[WHAT IS EXPECTED] Write out the data below word for word, from the line with "Image resolution: width=1104" up to and including the line with "Open the Re: [ANN]".
-- START --
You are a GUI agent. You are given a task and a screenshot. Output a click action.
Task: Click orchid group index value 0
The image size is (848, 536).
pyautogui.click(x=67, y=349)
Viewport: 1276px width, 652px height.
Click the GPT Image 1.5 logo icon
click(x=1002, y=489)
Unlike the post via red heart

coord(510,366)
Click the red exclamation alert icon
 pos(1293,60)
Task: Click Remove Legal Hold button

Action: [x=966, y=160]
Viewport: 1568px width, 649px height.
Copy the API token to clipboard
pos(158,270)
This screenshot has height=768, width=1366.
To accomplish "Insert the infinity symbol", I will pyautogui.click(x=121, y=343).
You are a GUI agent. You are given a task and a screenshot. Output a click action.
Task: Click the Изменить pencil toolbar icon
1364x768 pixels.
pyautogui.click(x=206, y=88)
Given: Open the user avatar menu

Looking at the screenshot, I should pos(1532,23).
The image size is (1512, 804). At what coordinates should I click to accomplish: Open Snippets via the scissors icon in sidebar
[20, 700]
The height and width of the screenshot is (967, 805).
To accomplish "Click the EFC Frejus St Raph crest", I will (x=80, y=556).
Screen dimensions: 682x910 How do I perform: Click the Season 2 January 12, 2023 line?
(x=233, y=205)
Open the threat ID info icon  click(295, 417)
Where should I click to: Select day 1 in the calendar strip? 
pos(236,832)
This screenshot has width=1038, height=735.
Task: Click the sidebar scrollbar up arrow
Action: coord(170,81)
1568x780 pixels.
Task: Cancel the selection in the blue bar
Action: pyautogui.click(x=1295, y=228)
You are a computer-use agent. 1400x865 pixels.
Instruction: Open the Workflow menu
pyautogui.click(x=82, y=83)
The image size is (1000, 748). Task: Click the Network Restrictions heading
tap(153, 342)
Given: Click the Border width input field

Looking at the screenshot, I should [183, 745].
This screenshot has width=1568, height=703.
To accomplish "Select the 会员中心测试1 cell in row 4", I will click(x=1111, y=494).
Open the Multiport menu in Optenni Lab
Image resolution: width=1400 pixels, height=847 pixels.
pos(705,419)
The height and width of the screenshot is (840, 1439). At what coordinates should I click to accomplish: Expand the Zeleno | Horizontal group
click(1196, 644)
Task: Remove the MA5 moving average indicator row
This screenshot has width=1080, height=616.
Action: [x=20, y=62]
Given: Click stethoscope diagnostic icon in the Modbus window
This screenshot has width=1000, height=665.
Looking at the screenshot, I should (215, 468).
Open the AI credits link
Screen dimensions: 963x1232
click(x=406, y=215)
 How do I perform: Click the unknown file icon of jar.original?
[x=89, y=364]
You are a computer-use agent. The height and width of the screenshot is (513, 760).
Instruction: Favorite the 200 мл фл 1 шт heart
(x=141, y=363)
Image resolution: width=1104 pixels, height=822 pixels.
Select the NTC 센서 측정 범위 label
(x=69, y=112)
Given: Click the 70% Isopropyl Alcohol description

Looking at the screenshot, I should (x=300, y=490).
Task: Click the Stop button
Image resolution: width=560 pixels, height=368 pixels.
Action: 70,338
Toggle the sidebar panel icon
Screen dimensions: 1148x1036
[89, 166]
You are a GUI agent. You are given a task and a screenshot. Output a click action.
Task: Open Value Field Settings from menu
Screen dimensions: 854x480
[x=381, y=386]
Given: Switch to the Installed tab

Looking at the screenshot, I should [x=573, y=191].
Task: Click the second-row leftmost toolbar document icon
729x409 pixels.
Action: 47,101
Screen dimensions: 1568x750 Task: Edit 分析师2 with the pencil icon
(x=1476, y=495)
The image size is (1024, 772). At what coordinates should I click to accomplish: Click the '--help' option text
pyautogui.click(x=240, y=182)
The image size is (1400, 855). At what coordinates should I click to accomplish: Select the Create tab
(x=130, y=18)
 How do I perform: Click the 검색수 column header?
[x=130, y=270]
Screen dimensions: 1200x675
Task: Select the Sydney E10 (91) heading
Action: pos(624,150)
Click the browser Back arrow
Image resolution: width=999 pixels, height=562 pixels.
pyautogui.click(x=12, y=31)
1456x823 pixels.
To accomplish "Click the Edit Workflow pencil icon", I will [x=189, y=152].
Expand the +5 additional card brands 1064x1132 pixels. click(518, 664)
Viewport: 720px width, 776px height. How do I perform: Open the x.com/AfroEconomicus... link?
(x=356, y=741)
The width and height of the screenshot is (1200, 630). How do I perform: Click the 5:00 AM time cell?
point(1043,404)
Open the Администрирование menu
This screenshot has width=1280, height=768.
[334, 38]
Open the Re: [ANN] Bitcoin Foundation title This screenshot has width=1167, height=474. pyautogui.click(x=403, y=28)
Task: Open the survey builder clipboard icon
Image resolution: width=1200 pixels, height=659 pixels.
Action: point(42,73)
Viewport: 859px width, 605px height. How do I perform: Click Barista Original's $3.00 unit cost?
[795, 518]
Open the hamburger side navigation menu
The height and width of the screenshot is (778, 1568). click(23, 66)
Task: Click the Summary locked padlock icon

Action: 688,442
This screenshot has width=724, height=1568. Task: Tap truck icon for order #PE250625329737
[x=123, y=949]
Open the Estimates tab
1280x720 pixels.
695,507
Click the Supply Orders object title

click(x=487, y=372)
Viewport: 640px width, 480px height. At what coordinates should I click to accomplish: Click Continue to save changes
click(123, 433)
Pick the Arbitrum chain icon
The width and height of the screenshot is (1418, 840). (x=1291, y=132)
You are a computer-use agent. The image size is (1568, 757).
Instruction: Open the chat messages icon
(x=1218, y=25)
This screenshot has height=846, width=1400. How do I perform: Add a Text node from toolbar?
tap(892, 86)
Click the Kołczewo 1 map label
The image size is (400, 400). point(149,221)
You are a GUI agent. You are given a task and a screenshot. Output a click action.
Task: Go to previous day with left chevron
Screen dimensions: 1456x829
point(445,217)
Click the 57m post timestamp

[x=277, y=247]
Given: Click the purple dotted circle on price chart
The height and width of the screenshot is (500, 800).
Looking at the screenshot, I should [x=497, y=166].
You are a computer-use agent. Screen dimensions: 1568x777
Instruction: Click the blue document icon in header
-- END --
[WRITTEN ANSWER]
Image resolution: width=1104 pixels, height=822 pixels.
Select the NTC 센서 측정 범위 label
(x=69, y=112)
Given: Click the 70% Isopropyl Alcohol description

Looking at the screenshot, I should (x=300, y=490).
Task: Click the Stop button
Image resolution: width=560 pixels, height=368 pixels.
Action: 70,338
Toggle the sidebar panel icon
Screen dimensions: 1148x1036
[89, 166]
You are a GUI agent. You are given a task and a screenshot. Output a click action.
Task: Open Value Field Settings from menu
Screen dimensions: 854x480
[x=381, y=386]
Given: Switch to the Installed tab

Looking at the screenshot, I should [x=573, y=191].
Task: Click the second-row leftmost toolbar document icon
729x409 pixels.
Action: 47,101
Screen dimensions: 1568x750 Task: Edit 分析师2 with the pencil icon
(x=1476, y=495)
The image size is (1024, 772). At what coordinates should I click to accomplish: Click the '--help' option text
pyautogui.click(x=240, y=182)
The image size is (1400, 855). At what coordinates should I click to accomplish: Select the Create tab
(x=130, y=18)
 How do I perform: Click the 검색수 column header?
[x=130, y=270]
Screen dimensions: 1200x675
Task: Select the Sydney E10 (91) heading
Action: pos(624,150)
Click the browser Back arrow
Image resolution: width=999 pixels, height=562 pixels.
pyautogui.click(x=12, y=31)
1456x823 pixels.
To accomplish "Click the Edit Workflow pencil icon", I will [x=189, y=152].
Expand the +5 additional card brands 1064x1132 pixels. click(518, 664)
Viewport: 720px width, 776px height. How do I perform: Open the x.com/AfroEconomicus... link?
(x=356, y=741)
The width and height of the screenshot is (1200, 630). How do I perform: Click the 5:00 AM time cell?
point(1043,404)
Open the Администрирование menu
This screenshot has width=1280, height=768.
[334, 38]
Open the Re: [ANN] Bitcoin Foundation title This screenshot has width=1167, height=474. pyautogui.click(x=403, y=28)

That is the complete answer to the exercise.